"Letting Americans compete for Booker prize is straightforwardly daft"
Award-winning novelist, Julian Barnes, has criticized letting Americans authors compete for Booker prize as “straightforwardly daft”.
The 2011 Man Booker Prize winner for his book The Sense of an Ending, revealed he was firmly against opening up the UK’s premier literary prize to American writers introduced in 2014.
“I don’t agree with opening up the Booker for the Americans,” he told the Radio Times. “I think that’s straightforwardly daft. The Americans have got enough prizes of their own.
“The idea of [the Booker] being Britain, Ireland, the old Commonwealth countries and new voices in English from around the world gave it a particular character and meant it could bring on writers. If you also include Americans – and get a couple of heavy hitters – then the unknown Canadian novelist hasn’t got a chance.”

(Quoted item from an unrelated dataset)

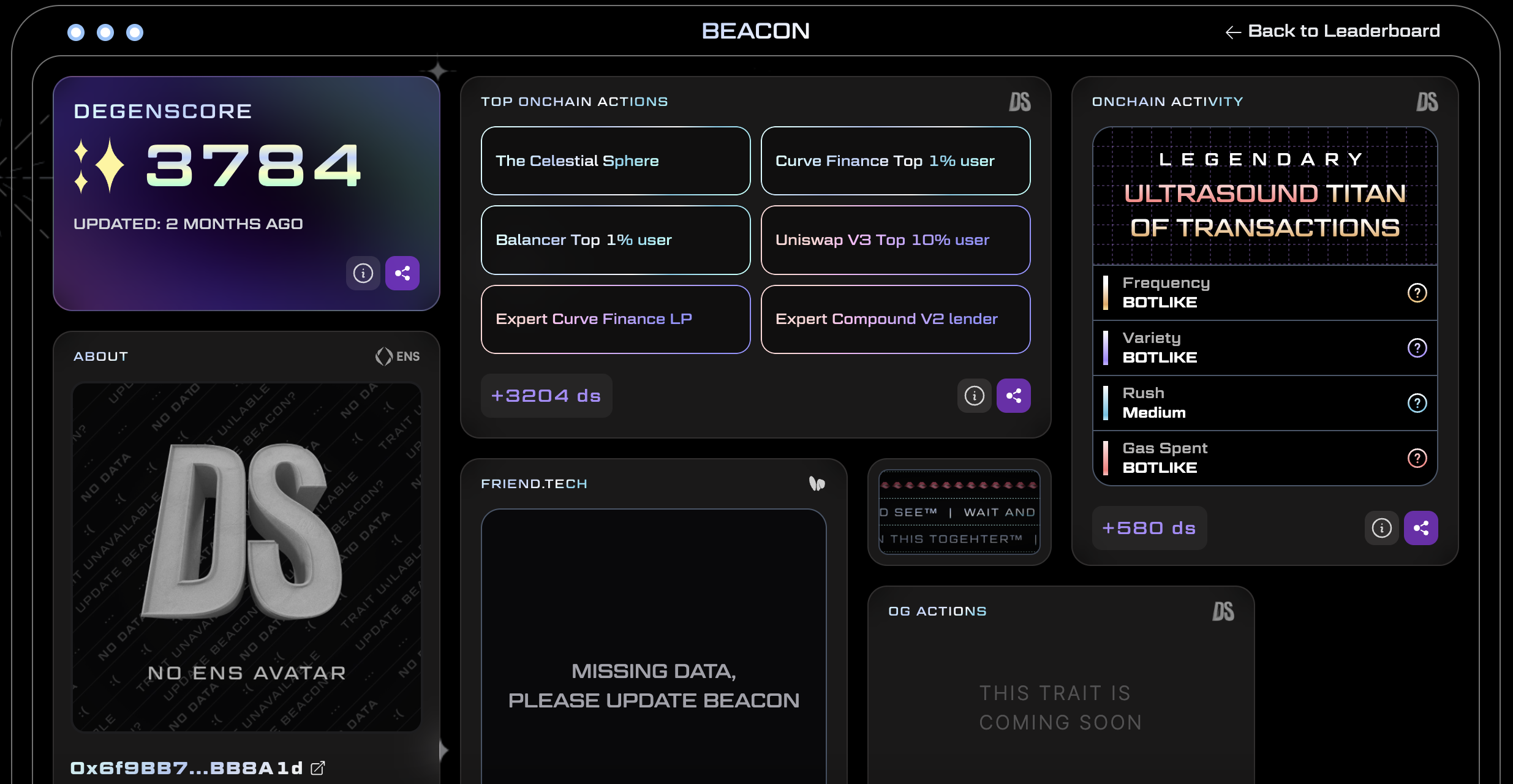The image size is (1513, 784).
Task: Select Expert Compound V2 lender badge
Action: click(x=895, y=319)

He asked: “Which American prizes are open to Brits? In theory, I think only the National Book Award is. I don’t think any Brit has won a major American award for years.”
The 70-year-old was something of a Booker bridesmaid until winning in 2011. Before that he had been shortlisted three times, for Flaubert’s Parrot (1984), England, England (1998) and Arthur & George (2005). Guardian UK reported.
The prize was established in 1969 and has become the UK’s most coveted literary prize. This year Paul Beatty became the first US author to win for his satire of American racial politics, The Sellout.
In 2015, Nigeria's Chigozie Obioma was shortlisted for the award, however, Jamaican novelist Marlon James took home the prize for his novel A Brief History of Seven Killings about the attempted assassination of Bob Marley.